The house appeared in multiple episodes in the fifth season of the BBC drama series Luther.

The Friends of Highgate Cemetery and The Highgate Society initially opposed the construction of the house. The objections were disregarded by Camden London Borough Council as they felt that the design "illustrates an inherently sensitive grasp of the site's context ... unique and responsive, but suitably neutral" and that "small intervention is not so significant" due to the large size and greenery of the cemetery.

==Description==
The house has four bedrooms and four bathrooms, with three reception rooms. The basement has a home theatre and industrial equipment for the automated lighting and blinds of the house. Each bedroom has a balcony. The kitchen is situated on the top floor and has a retractable glass roof. It is 4162 sqft in size. The exterior facing Swains Lane features steel panels and black granite. The house has open-plan living areas and the south and west facades of the house are distinguished by a curtain wall of glass.

Ian Dungavell (Chief Executive of Highgate Cemetery) called it a "remarkable building, robustly finished ... and filled with light" with the glass "making you feel like you're standing in the Cemetery itself". Writing in The Guardian, Ros Anderson said that "the glass reflects tree trunks and leaves, giving it a fluid, almost ethereal, feel" but that the view from the house was "the real attraction. ... everything focuses your attention outwards".
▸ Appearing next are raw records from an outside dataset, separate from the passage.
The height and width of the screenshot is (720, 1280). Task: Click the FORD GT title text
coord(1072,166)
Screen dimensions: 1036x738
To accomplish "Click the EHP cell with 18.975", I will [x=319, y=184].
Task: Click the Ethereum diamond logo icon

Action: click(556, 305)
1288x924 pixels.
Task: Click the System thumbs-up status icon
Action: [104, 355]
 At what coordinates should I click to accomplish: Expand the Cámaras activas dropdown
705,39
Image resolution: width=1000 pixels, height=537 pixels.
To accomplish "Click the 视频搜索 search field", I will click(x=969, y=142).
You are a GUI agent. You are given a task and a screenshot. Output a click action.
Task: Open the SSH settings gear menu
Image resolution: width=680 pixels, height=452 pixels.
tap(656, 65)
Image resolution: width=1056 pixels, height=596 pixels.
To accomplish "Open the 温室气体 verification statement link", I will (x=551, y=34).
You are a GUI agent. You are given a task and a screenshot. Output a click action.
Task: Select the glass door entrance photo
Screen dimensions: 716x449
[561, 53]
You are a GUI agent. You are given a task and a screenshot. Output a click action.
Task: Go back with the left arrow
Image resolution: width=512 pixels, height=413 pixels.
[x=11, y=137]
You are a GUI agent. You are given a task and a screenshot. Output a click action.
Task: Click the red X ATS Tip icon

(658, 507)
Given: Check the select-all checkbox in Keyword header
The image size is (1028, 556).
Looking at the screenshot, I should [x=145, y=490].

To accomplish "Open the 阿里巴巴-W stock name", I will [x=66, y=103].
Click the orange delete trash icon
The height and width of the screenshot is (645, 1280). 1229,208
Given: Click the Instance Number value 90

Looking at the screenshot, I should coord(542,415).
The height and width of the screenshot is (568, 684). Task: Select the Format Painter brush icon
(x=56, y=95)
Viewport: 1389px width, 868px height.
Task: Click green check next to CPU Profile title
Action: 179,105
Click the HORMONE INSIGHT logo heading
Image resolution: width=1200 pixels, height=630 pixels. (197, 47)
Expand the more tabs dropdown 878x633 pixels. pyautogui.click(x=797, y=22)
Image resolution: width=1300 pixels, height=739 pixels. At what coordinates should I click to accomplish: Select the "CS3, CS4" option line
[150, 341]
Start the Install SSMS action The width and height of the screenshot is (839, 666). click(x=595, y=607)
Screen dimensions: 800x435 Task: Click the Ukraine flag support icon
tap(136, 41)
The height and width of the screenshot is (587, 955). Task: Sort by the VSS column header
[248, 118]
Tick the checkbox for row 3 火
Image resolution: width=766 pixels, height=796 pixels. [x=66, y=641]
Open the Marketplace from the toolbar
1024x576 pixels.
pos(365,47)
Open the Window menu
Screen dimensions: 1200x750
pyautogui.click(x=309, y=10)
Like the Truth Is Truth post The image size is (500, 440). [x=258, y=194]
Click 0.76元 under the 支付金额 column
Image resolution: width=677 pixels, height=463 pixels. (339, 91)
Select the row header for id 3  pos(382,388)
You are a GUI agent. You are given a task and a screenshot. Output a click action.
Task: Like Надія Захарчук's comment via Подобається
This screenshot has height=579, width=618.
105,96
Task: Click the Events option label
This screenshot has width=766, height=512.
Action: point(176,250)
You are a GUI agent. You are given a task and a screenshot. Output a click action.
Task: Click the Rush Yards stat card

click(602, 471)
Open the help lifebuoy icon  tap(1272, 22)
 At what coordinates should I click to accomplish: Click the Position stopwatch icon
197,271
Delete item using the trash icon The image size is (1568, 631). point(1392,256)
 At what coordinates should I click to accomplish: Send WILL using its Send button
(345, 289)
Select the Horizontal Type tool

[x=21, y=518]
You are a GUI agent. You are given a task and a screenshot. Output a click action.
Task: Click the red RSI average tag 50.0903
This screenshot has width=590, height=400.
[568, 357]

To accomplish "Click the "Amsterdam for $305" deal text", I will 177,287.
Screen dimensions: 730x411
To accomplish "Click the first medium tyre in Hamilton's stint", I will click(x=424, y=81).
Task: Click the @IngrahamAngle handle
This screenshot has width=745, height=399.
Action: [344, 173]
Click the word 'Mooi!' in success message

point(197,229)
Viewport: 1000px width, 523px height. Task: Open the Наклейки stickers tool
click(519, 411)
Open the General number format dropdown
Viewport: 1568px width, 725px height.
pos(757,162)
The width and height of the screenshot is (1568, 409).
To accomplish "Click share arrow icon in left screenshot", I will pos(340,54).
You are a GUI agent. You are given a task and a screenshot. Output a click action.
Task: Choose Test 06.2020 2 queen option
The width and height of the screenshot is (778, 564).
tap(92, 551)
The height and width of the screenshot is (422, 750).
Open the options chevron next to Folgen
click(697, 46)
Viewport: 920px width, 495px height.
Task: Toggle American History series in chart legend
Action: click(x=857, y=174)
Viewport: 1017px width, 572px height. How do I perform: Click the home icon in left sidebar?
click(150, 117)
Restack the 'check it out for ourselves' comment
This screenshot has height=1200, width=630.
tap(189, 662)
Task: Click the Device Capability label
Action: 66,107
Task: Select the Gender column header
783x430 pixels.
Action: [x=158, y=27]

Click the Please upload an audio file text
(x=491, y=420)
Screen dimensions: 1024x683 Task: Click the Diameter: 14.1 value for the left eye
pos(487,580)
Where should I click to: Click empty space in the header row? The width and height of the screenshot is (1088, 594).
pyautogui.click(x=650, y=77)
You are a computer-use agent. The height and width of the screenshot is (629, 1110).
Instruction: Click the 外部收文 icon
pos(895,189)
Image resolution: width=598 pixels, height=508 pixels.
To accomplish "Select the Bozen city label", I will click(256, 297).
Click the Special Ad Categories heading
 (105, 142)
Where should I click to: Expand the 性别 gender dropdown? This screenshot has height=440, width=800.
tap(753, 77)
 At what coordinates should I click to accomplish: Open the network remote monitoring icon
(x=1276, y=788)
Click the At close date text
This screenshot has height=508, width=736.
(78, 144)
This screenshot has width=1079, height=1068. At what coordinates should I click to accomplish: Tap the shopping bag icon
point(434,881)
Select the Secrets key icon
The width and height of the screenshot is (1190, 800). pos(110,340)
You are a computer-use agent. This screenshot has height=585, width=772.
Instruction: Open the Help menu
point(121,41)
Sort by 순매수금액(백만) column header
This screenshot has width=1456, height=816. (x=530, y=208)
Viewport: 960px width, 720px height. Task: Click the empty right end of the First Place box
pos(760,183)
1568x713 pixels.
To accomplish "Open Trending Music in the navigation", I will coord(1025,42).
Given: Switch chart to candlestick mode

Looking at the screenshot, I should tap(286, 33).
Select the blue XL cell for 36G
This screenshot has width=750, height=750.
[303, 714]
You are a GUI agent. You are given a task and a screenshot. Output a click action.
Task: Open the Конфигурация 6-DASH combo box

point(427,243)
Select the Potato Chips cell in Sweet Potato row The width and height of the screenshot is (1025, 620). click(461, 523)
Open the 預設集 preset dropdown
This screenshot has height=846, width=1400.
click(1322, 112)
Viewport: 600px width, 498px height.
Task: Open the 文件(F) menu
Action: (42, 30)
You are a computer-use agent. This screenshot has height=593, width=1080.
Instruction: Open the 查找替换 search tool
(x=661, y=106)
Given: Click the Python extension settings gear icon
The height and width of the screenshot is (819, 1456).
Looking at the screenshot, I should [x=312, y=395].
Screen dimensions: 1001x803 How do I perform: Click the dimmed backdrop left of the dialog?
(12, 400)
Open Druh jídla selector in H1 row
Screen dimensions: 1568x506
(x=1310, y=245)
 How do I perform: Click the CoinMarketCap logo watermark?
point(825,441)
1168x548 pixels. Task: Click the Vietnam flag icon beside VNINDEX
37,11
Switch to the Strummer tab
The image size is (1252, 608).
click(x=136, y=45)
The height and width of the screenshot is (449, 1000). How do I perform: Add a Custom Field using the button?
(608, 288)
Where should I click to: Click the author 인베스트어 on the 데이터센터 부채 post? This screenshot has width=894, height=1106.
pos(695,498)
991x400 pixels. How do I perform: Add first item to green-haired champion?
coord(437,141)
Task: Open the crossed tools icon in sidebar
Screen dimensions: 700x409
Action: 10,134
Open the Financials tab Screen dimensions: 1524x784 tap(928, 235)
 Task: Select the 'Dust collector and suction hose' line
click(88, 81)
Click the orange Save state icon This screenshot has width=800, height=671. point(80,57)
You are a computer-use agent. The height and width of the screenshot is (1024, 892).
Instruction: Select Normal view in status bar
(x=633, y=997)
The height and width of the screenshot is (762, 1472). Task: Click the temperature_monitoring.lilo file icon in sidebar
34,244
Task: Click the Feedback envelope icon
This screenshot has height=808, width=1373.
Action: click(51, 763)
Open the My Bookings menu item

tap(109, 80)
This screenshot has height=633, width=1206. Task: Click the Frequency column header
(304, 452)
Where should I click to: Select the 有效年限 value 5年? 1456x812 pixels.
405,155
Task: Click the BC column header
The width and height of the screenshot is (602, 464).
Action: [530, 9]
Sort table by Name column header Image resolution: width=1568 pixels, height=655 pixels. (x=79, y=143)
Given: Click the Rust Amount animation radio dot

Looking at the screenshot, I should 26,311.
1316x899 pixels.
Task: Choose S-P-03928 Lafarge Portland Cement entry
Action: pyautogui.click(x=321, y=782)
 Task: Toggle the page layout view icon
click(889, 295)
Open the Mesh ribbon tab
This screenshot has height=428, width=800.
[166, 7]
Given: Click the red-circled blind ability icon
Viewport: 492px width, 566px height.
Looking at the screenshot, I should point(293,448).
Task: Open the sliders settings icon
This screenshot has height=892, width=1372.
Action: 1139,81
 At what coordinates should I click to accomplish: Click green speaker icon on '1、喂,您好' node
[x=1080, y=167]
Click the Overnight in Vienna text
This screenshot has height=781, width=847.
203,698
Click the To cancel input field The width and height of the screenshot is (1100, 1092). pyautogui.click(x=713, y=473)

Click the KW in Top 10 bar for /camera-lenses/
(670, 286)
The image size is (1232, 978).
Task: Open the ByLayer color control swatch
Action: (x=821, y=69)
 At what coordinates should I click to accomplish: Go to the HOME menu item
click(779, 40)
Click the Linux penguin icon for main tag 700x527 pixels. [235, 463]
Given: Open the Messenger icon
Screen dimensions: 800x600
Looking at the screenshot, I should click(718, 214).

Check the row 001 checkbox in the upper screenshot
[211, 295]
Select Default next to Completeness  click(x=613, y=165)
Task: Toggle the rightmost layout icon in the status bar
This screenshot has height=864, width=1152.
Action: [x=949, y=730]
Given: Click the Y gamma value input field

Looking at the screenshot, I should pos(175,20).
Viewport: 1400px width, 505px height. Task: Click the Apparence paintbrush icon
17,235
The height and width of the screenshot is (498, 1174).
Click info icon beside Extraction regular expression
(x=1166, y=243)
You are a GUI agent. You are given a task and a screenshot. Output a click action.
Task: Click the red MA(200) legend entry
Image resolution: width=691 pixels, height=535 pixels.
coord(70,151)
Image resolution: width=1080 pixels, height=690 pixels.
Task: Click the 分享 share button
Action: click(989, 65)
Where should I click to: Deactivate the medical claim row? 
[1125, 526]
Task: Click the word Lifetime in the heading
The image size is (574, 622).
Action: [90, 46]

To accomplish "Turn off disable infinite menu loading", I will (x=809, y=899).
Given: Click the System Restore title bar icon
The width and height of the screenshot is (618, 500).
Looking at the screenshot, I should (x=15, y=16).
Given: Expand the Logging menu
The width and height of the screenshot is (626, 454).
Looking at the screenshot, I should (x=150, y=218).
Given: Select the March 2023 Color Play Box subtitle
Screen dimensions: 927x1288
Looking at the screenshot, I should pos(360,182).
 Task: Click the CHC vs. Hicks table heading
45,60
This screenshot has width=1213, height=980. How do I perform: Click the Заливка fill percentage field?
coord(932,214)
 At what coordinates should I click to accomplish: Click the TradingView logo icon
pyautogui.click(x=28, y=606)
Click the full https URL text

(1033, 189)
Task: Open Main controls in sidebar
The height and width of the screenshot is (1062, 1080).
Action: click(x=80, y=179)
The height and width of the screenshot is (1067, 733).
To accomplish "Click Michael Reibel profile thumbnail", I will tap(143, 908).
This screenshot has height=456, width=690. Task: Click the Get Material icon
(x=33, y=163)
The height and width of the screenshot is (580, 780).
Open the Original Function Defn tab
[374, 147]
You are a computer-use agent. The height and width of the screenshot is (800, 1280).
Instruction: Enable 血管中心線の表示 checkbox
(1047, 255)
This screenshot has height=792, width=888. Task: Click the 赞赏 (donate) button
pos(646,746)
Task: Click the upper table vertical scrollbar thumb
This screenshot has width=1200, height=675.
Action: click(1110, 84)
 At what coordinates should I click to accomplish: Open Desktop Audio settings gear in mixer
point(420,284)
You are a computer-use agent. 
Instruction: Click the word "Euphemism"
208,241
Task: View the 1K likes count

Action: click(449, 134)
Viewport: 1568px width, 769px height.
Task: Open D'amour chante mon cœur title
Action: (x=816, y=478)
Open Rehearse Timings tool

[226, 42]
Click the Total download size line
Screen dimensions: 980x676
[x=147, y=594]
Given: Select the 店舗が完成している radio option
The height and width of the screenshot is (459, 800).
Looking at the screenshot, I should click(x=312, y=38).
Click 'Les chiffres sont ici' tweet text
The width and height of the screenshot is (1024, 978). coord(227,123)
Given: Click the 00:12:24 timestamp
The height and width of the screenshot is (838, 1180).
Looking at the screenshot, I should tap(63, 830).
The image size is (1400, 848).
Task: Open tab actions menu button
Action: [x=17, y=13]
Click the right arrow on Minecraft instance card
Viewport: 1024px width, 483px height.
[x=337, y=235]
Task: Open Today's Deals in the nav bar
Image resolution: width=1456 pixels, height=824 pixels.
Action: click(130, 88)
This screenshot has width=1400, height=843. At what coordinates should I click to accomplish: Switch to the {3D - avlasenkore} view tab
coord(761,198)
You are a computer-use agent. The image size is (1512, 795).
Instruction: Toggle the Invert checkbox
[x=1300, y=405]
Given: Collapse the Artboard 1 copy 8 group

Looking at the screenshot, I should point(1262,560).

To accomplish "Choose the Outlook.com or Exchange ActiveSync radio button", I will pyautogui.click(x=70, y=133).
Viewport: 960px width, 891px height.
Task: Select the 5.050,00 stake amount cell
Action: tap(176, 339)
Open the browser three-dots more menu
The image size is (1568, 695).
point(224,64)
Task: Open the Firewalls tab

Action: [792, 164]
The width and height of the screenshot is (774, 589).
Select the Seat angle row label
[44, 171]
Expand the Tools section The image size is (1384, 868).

The prominent use of glass in the Grey House followed the precedent set by John Winter's own modernist residence by the cemetery gate, 81 Swains Lane. Upon completion of the Grey House in 2008, Winter described it as "near to being a faultless building as I have seen for a long time" and that he was " ... lost in admiration for the excellence of the building work and the thorough rigour of the design". Writing in the newsletter of Highgate Cemetery, Ian Dungavell described the house as "a strikingly modern intervention in a landscape of crumbling monuments and overgrown trees".
One former owner said of the house; "it's a very simple design inside - big open spaces and high ceilings. The living space is on the top floor and is up in the trees, so living there is to be surrounded by green.
It's incredibly quiet, all you hear is birdsong. The regular avian visitors are magpies, crows and a robin. Occasionally there are jay, woodpecker and redwing and once, incredibly, a goshawk resting on the trees outside the top bedroom window. And at night, sometimes (rarely) a tawny owl comes to sit on the tall gravestone outside the living room. It has more soul than any other house I've ever lived in."